Whatever path he chose, nothing would ever be the same. He took a shaky breath.
It’s time….
“What do you think we were doing?” Forrester heard his mouth say.
Dino gave him a playful elbow in the side. “Were you guys cruising for chicks? Joey said a lot of hotties hang out there. Was it ladies’ night or something?”
At one time, Forrester would’ve laughed along, taken the out his brother provided. But he just wanted to be himself. Didn’t he deserve that? Keeping the two parts of his life separate, the misdirecting, the outright lying at times, had taken its toll.
If he wanted a chance at a real future with the man he loved, it was now or never.
“No, Dino. We weren’t there to pick up chicks,” he said softly.
“What?”
“We… Kyle and I were… together.” The words sounded like someone else had taken them from inside him, using his body as a puppet and making them stumble out. “Like together, together.”
Forrester held his breath, refusing to meet his brother’s eyes. His heart pounded, his veins spreading the alcohol through his body faster than the pistons of an engine. Absurdly he noticed the jukebox changed songs. Now “Sweet Home Alabama” blared from the overhead speakers.
Racist fucking song.
Dino let out an awkward chuckle.
Forrester’s gaze shifted back to him.
“Fuck,” Dino exclaimed in a whisper. His head dropped under the weight of the discove
ry, and then he stared openmouthed at Forrester. “You serious?”
Clutching the cue tighter, he forced the words out, though he didn’t know where the oxygen came to form them. “Yeah. I’m gay.”
Dino laughed.
The sound was a sucker punch, and for a second Forrester couldn’t breathe, the blood thumping hard in his ears. “Why are you laughing?”
“Are you shitting me?” Dino laughed even harder.
Forrester’s whole body went hot, and he stood there, breathless and unable to move as his brother laughed at him. “This isn’t funny, Dino,” he said, tamping down the hurt.
“Like hell it isn’t!” he insisted, wiping at his eyes.
“Dammit, quit laughing.”
Dino squinted at him, his face incredulous with hilarity. “You’re into dudes?” He barked with more laughter. “That’s so messed-up.”
Pain lacerated Forrester at the cruel sound, and he couldn’t disguise the desperation in his voice. “Please, just stop laughing.”
Still chuckling, Dino raised his hand to concede. “Okay, okay,” he sniggered. “Guess I’m out a hundred bucks.”
“What?”
Dino’s humor disappeared, and he fidgeted like someone caught in a lie.
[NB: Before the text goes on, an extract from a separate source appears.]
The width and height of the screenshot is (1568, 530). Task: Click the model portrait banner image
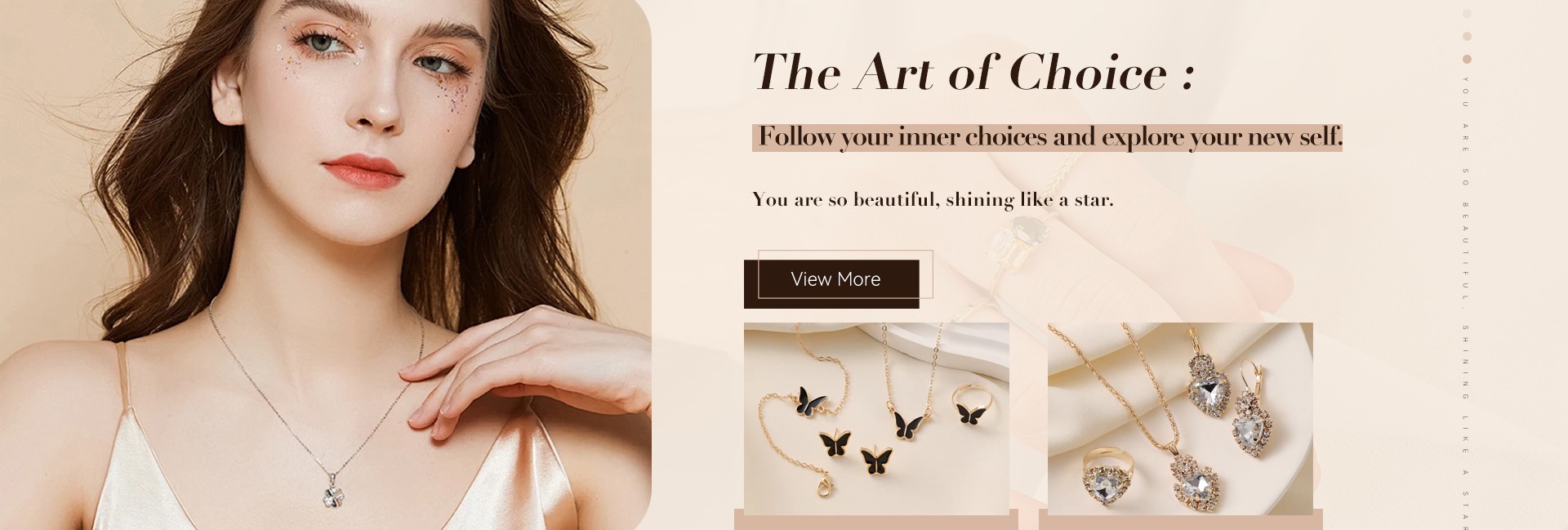pos(325,265)
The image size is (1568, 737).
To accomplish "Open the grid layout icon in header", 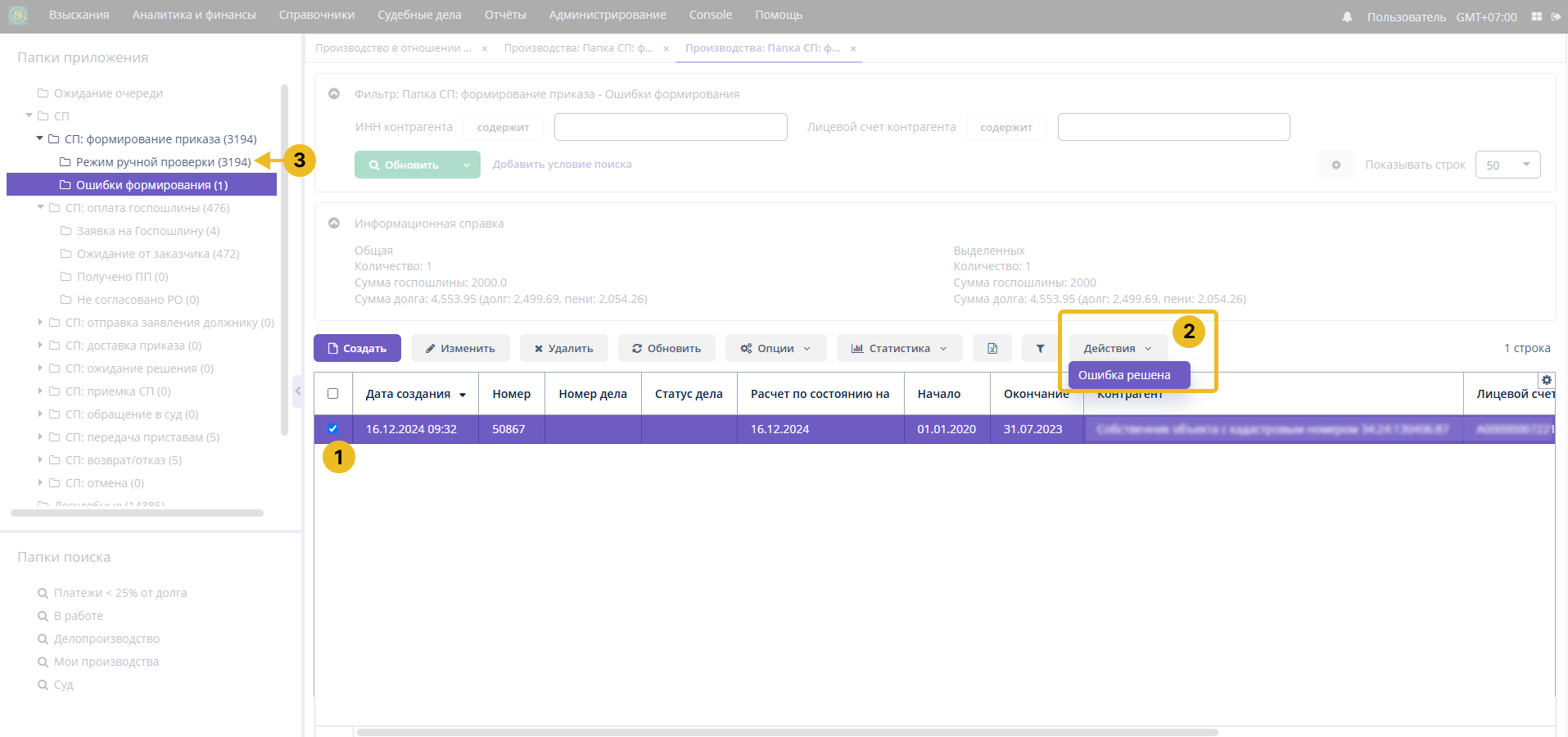I will pyautogui.click(x=1536, y=16).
He lined up his cue instead of answering.
Forrester’s stomach contorted when it dawned on him. “You sons of bitches took a bet on me?”
Dino looked up at him, cue still in position. “Yeah, so what if we did?” He shook his head in disbelief once more, and then he chuckled again. “Tony bet me and Joey that you were a….” His gaze darted to Forrester, then quickly away, his amusement fading.
“A fag?”
Dino flinched.
Temper sparking, Forrester set his cue on the floor, hard. “That’s the word you’re looking for, right? Fag?”
The word felt like some bizarre benediction. Whether it was appletinis on an empty stomach and that tequila shot Joey gave him, or a lifetime of pent-up rage, he didn’t know. But he wanted to scream the word right there inside Smitty’s. It had been stabs of a dull blade each time someone he loved had said it, but now something intensely freeing came over him using their own ignorance against them.